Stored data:
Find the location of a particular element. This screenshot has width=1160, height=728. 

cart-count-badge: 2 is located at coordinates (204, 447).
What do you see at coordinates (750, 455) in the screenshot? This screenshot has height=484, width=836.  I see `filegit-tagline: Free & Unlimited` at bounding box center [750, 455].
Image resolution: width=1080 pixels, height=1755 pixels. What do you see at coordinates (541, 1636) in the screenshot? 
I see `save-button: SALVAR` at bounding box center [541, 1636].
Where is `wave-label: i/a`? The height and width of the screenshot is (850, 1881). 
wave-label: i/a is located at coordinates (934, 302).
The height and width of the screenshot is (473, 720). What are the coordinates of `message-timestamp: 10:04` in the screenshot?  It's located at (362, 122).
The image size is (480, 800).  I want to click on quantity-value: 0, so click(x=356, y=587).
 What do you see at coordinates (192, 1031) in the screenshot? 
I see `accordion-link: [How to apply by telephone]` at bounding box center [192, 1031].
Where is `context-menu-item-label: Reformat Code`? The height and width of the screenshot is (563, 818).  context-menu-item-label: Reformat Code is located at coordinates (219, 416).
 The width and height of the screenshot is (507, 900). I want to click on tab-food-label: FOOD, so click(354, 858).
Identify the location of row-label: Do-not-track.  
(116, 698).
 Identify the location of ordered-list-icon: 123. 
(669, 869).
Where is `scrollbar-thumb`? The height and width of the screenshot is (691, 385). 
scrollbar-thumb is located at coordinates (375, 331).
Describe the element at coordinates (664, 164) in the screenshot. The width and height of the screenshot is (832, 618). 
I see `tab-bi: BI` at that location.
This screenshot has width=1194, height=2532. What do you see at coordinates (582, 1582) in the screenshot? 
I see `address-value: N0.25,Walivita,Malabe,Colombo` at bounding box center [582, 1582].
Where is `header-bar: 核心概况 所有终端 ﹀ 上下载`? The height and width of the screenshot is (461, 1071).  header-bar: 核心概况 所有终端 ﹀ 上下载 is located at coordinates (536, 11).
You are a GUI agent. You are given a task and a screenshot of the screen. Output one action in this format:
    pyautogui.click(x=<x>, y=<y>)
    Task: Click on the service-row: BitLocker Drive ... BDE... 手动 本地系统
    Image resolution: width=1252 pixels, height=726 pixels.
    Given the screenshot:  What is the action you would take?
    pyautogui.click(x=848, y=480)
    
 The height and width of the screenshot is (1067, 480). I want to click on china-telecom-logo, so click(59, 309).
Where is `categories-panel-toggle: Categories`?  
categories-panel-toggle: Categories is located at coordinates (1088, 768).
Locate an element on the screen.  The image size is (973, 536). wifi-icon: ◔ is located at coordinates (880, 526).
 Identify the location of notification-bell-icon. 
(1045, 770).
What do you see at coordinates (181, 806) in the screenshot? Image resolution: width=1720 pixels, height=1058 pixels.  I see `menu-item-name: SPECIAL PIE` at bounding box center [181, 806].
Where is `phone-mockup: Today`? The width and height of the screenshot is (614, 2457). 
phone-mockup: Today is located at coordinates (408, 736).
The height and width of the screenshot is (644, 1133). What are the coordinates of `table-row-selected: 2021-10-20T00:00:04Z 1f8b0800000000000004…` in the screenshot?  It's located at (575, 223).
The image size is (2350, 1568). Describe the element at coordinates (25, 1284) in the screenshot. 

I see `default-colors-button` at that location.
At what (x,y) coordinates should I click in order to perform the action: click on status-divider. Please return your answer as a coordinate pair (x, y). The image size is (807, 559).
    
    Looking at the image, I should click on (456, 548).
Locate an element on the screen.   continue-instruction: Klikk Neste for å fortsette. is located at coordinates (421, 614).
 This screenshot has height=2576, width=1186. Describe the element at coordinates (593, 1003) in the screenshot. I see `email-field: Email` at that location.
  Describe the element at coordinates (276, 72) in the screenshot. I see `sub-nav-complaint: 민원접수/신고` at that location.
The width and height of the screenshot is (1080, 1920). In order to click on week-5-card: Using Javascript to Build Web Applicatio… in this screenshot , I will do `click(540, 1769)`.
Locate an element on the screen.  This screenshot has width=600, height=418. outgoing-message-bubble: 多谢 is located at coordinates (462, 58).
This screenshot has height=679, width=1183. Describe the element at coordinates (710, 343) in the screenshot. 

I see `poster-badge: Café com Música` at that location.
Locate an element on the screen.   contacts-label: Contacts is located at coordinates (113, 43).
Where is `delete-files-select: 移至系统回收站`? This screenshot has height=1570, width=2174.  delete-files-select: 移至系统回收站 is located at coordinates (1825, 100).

WHAT NEEDS TO BE DONE: Render the records as a JSON list of strings, one string per line and no blank lines, from the start through the line containing "What do you see at coordinates (750, 455)". Include only these lines.

OUTPUT OF THE TASK:
[
  "Find the location of a particular element. This screenshot has width=1160, height=728. ",
  "cart-count-badge: 2 is located at coordinates (204, 447).",
  "What do you see at coordinates (750, 455) in the screenshot? This screenshot has height=484, width=836.  I see `filegit-tagline: Free & Unlimited` at bounding box center [750, 455]."
]